8. Rolling Stone – May 12 Featuring Steven Tyler: Shouldn’t this magazine for aging Baby Boomers be as cringeworthy as a critique from the American Idol Judge and Aerosmith frontman? Well, no. I picked up this issue of the magazine because the image drew me in. What is Tyler looking at? What about “Game of Thrones”? Many publishers now do what RS does with their skyline, put three different stories up on top. They lose points for simply dropping names, but get them back for solid cover lines in the body and great images.
9. Kiteboarding Magazine – Feb/Mar 2011: This bi-monthly action magazine from Bonnier shows how to mix action, color and the right way to to put multiple lines up on the skyline. Rather than simply list names (We’re talking to you, RS!), they let the action picture speak for itself and promise more action with cover lines like “24 Hot Kites” and “World Speed Record Broken”.
10. Arizona Highways – September 2011 – Photography Issue: I’m a huge fan of regional magazines and this venerable state publication shows another way to do a black and white cover that draws you in and says “Pick Me Up!”
But wait, there’s more!
Today’s social commentators have enormous fun pointing out that we live in the age of the participation trophy. Everyone’s special, therefore no one is special and all our standards have been lowered. Nonsense. There’s just a lot more of us now.
And there are more magazines than ever and more selections than ever. So this year, we made room on the Foredeck for some “Honorable Mentions” in the world of newsstand worthy cover images.
1st Honorable Mention. Newsweek -Feb 7, 2011 – Featuring the Egyptian Revolution: Hi Time Magazine! Yes, we’re talking to you.
2nd Honorable Mention. Portland (ME) Magazine – Sep 2011 – Featuring Patrick Dempsy: McDreamy goes to Maine? This small city regional manages to get it all right on one cover. A memorable image, great color; sharp, short, snappy cover lines. Oh yes, great skyline.
3rd Honorable Mention. Juxtapoz Magazine -Apr 2011 -Featuring Art in The Streets. This one is counterintuitive. When the magazine first arrived in the office (Editor’s Note: I work for High Speed Productions, the parent company of Juxtapoz) my reaction was unenthusiastic. But every store that I visited that carried this issue had it out on the front lip of the front shelf. It was one of the best selling issues this year. Why? A memorable topic (Street Art), simple design, an online ad campaign to back the issue and an image that grows on you.

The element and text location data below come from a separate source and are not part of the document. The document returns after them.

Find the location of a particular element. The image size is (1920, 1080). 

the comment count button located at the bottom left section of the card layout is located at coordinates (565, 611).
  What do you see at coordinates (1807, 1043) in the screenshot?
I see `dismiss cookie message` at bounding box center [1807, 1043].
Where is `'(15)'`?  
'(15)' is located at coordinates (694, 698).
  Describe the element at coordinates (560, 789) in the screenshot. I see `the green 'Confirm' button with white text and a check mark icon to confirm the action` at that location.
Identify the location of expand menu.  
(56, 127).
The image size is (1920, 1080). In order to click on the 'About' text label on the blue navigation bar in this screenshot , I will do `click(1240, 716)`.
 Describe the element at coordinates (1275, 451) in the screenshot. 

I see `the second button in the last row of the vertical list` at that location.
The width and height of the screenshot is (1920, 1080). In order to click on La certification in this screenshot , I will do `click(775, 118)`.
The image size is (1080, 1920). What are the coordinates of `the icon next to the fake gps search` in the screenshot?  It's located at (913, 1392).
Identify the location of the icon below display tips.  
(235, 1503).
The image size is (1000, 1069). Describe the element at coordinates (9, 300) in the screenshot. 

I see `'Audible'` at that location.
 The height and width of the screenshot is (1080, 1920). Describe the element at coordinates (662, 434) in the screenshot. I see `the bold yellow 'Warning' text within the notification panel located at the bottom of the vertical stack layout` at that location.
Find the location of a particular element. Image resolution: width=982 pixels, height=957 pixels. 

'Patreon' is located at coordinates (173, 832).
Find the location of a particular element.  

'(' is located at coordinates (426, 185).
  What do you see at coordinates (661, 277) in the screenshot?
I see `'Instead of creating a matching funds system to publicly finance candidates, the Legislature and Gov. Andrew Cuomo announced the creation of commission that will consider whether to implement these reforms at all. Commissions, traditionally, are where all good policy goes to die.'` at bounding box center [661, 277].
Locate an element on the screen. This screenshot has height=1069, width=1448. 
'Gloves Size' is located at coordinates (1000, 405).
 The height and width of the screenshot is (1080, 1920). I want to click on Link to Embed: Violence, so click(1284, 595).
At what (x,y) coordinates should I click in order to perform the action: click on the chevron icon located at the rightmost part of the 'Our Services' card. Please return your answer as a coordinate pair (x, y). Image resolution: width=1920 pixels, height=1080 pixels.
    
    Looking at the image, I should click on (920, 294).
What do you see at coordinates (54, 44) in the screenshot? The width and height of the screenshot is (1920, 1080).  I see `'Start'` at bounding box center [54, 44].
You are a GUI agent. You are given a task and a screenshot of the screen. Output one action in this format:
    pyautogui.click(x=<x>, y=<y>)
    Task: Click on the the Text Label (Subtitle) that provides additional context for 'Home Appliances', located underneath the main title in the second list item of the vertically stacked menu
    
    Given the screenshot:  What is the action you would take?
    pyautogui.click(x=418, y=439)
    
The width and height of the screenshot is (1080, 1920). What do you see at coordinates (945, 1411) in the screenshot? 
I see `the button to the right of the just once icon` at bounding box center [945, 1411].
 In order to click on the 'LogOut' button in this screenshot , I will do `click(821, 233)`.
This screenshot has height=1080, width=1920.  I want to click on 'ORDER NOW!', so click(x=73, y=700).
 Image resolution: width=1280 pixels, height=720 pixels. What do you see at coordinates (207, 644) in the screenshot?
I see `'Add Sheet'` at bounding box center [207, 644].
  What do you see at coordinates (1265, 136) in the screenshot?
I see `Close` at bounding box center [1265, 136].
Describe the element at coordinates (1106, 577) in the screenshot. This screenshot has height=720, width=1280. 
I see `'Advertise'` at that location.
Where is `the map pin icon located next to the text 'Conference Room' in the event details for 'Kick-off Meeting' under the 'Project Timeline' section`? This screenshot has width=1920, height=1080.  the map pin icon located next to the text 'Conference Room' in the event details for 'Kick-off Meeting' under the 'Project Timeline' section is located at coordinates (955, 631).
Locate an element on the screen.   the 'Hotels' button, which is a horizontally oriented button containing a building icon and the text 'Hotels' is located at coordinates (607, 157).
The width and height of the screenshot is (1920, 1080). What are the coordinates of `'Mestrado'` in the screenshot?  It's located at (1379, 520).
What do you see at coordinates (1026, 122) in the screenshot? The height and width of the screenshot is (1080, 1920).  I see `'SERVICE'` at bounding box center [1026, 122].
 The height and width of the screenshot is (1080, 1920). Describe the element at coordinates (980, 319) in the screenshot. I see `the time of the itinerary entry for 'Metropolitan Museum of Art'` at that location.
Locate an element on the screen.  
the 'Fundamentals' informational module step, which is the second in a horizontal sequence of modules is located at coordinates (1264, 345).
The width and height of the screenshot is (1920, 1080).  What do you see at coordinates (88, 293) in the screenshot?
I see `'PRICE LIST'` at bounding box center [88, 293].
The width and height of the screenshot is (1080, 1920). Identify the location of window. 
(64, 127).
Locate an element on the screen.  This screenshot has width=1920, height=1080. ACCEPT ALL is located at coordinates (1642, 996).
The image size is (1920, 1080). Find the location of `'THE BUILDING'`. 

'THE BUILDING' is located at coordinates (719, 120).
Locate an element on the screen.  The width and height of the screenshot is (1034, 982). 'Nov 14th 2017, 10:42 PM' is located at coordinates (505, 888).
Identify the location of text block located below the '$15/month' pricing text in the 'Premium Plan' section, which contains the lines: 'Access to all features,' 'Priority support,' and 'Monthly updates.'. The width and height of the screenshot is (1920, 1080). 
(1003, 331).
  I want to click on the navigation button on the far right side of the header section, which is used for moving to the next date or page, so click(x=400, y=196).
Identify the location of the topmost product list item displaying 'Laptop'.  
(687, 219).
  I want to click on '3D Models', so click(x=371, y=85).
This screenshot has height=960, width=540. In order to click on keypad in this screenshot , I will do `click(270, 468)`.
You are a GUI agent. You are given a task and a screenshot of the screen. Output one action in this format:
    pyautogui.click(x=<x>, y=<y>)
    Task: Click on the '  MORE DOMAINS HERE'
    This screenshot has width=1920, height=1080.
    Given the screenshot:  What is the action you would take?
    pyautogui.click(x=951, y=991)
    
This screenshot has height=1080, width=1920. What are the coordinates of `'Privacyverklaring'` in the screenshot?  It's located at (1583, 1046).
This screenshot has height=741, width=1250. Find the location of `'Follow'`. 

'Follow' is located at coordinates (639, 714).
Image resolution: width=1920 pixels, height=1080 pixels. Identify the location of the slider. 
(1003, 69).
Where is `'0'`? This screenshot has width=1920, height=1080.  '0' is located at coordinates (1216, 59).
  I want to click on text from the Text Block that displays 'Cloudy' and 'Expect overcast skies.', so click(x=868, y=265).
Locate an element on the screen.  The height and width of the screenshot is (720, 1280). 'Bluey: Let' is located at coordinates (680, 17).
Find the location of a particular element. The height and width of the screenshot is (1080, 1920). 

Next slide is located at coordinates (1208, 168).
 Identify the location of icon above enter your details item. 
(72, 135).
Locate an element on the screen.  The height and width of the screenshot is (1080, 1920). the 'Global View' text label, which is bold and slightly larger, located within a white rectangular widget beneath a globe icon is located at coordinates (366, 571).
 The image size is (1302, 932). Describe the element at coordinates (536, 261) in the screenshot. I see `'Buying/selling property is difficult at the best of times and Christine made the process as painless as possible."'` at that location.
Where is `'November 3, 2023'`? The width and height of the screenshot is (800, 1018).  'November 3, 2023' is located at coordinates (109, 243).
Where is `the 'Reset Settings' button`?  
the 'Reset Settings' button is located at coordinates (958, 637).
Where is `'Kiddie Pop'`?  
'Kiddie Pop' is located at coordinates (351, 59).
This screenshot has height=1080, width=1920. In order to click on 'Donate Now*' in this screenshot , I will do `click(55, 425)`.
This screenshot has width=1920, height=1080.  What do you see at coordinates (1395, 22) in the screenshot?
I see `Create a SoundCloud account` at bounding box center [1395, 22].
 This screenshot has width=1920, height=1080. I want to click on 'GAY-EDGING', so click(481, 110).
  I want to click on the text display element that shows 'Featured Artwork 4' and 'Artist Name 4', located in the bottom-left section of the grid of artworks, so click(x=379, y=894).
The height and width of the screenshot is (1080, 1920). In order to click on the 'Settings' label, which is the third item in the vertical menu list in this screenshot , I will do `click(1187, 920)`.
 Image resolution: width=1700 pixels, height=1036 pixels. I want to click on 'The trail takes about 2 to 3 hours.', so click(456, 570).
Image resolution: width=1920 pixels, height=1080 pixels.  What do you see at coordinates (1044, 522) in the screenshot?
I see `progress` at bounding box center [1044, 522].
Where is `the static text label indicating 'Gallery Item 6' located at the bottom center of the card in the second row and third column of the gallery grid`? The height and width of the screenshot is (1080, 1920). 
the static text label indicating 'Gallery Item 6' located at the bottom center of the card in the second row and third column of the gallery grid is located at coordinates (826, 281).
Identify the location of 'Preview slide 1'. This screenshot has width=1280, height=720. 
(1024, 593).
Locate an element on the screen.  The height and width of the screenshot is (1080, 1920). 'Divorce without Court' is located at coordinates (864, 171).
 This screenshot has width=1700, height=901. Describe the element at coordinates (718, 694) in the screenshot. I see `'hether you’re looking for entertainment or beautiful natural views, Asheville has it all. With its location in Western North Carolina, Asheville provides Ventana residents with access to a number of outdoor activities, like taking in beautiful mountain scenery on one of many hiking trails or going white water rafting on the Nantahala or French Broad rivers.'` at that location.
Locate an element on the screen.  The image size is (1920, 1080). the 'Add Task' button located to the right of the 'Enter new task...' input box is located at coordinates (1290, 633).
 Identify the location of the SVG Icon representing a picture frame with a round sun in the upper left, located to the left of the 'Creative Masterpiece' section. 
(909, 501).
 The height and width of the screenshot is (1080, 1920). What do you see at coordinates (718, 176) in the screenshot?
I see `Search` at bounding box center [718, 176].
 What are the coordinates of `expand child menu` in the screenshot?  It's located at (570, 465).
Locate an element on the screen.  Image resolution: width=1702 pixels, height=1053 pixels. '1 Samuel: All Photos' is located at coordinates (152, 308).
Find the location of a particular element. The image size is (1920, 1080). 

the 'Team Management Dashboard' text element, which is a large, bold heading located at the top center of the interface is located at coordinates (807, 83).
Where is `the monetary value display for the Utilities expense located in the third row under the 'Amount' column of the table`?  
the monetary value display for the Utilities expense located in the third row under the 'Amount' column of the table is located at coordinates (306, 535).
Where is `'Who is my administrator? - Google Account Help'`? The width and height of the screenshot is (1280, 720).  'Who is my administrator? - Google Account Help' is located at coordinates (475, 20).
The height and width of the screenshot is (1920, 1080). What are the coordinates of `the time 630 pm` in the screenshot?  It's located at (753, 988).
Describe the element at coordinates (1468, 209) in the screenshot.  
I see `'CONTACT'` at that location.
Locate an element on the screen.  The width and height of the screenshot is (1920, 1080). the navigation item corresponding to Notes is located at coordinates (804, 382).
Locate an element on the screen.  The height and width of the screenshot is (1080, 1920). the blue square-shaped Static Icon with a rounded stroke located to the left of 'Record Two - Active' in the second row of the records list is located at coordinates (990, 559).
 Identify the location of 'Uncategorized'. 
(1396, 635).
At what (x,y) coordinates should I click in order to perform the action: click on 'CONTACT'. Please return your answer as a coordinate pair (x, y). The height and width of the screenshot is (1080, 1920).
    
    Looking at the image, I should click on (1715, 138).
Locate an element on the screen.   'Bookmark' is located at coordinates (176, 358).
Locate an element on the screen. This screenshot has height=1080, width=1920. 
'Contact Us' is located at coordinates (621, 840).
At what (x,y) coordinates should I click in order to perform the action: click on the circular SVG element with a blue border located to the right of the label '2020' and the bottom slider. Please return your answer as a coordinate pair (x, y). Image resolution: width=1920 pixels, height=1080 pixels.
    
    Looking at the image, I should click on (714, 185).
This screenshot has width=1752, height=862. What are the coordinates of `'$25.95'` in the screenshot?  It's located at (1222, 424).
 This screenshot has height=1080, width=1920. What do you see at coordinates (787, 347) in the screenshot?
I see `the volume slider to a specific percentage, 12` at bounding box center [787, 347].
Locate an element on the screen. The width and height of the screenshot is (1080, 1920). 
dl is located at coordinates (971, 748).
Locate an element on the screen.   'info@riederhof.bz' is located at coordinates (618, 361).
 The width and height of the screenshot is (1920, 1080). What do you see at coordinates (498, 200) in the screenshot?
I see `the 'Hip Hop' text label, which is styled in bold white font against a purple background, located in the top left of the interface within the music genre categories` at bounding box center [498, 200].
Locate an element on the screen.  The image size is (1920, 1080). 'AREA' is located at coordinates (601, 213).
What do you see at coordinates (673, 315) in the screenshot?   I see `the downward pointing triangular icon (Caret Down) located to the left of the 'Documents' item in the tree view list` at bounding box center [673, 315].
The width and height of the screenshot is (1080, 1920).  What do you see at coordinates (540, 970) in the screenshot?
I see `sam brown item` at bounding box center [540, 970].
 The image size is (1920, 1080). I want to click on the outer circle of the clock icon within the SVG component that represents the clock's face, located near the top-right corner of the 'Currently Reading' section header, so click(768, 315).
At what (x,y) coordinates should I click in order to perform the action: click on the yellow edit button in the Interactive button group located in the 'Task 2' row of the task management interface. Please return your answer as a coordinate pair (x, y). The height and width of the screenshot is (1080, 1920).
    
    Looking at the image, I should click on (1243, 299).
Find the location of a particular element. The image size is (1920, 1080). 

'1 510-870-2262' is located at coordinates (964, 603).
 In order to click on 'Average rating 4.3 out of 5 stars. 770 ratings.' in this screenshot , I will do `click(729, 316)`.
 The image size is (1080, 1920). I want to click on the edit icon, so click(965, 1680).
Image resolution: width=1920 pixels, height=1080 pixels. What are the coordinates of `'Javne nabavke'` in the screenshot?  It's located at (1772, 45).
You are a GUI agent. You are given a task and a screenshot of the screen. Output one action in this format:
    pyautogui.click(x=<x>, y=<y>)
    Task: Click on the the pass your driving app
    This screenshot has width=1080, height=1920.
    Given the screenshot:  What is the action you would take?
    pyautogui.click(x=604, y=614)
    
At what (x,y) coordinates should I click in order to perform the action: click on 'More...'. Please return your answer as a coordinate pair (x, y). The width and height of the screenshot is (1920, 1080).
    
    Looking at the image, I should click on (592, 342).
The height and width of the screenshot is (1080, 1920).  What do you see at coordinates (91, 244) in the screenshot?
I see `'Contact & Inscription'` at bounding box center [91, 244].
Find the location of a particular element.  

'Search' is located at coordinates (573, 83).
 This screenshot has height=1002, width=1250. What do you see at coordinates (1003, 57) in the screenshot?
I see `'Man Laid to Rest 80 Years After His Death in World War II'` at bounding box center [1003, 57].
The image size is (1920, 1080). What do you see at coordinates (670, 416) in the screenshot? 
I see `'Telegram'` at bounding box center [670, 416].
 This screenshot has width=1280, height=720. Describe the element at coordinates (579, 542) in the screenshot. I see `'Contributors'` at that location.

4th Honorable Mention. Hour Detroit – Jun 2011 – Featuring The Best of Detroit. What I like best about this cover is how different it is from most typical “Best Of” covers. The illustration, the embracement of what makes Detroit a great city.
5th Honorable Mention. Lake Superior – Sep 2011: Well, why can’t the greatest of the Great Lakes have it’s own magazine? And why not a really colorful illustration that shows off the fun to be had?
So there you have it. The best for this year and five “Honorable Mentions”. While beauty is often in the eye of the beholder, you should always keep in mind that you have many audiences for your cover. Newsstand cover design is a mixture of art, science, algebra, voodoo and strong opinions. For my short hand on how to develope a good newsstand cover, click here.
Are these your favorites? What are your selections for the best covers this year?